B: Let’s go back to the beginnings. I know that you were a self-taught drummer on the kit initially. You studied classical music but you taught yourself to play the drum kit. What drew you to the drum kit? What or who was so attractive? I mean the inspirations and stuff.

P. S.: The very first step was when I was 14 or 15. I started playing drums relatively late because I wanted to be a painter as a kid. My grandfather was a painter and I got a lot of inspiration from his stuff. Then, I saw a drum show on the national Hungarian TV, where two Hungarian drummers did a drum battle. I was in shock. I’d never checked this kind of thing at all. I’d listened to a lot of great music because my mother is a great classical piano player and conductor and my father was an instrument maker master. I was surrounded by great music like Ray Charles, Glenn Miller and this kind of music, but I’d never tried to play drums before. Like I said, I was in shock. After a couple of days I said to my parents: „Hey, I would like to be the best drummer in the world”. They went: „Ha ha!”. They thought it was a fad and I would grow out of it. After that, I started to play on anything I could get my hands on, so my mother decided to take me to one of her colleagues who was a great drummer and an amazing teacher. I started to take private lessons from him and I’m really thankful to that guy because I could see he was practicing every day. He was strict but also a great teacher. He would show me interesting stuff too, not only the old exercises on paper. Then, my parents said the best way to follow that would be to learn classical first. I went to a classical conservatory. At the time, there was no drum set department there. First, I started to do transcriptions from Billy Cobham, Dave Weckl and Dennis Chambers, and I would figure out how those guys play their things. This was in the mid 80s. There was no instructional videos, nothing. Only cassette tapes and one radio channel with a jazz show. I recorded some Mahavishnu, Return To Forever and Chick Corea with Steve Gadd from there. So I would do transcriptions and try to figure it out. Then, I went to the Academy of Music in Budapest, which already had a jazz department. I graduated in 1992 and a couple of years later I sent an application to the Drummers’ Collective school because I knew a guy who spent a couple of months there. This was the place where they recorded the Steve Gadd video, the Omar Hakim video, etc. They have a great drum school, too. I sent my materials and they said I was the most gifted applicant that semester, so I got a full scholarship from the school. I went to New York in 1995. That’s what my beginnings were like.
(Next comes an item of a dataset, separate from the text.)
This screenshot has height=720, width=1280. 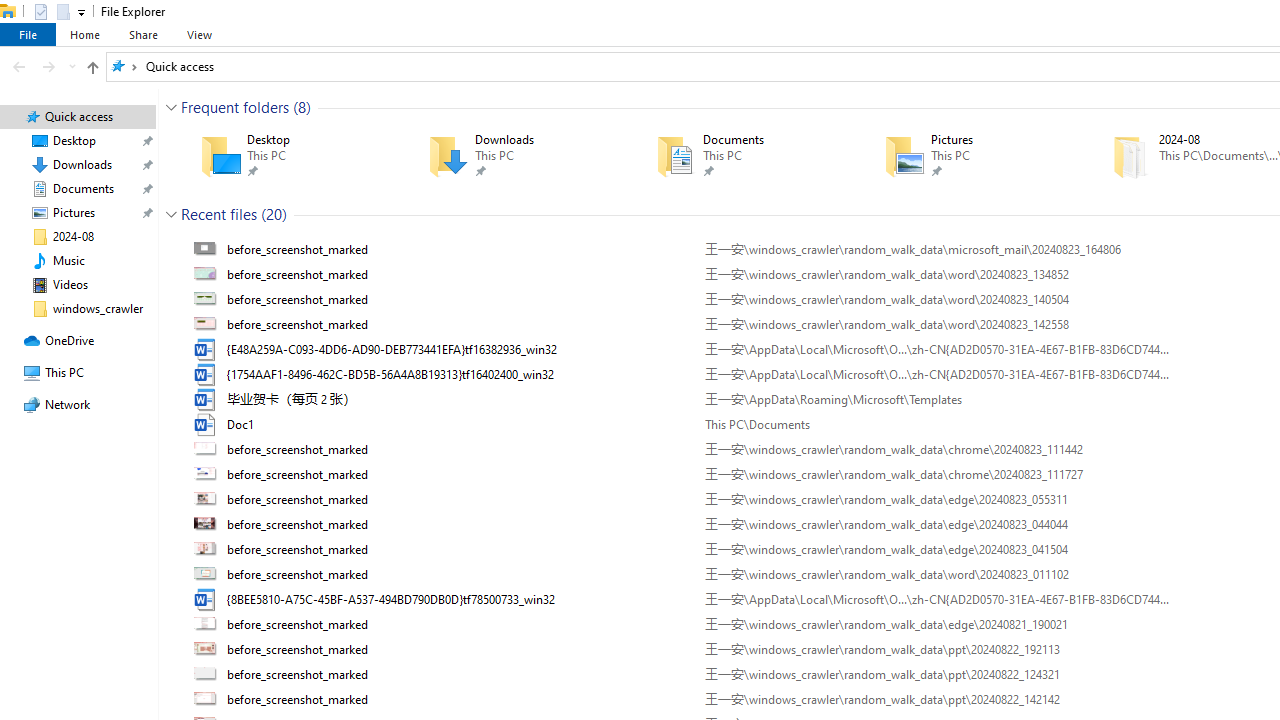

B: The earliest heroes of yours were: Cobham, Weckl, Gadd, Lenny White. Those were guys you hadn’t met yet. You were just listening to cassette tapes.

P. S.: I hadn’t even seen those guys.

B: Then, you went to Drummers’ Collective and started meeting those guys.

P. S.: In the school, I had the chance to meet Dave Weckl, Steve Gadd, Peter Erskine, Freddie Gruber. I couldn’t believe it. Those guys were human, they were there and they were real. That wasn’t a kind of film or video. Those guys were there!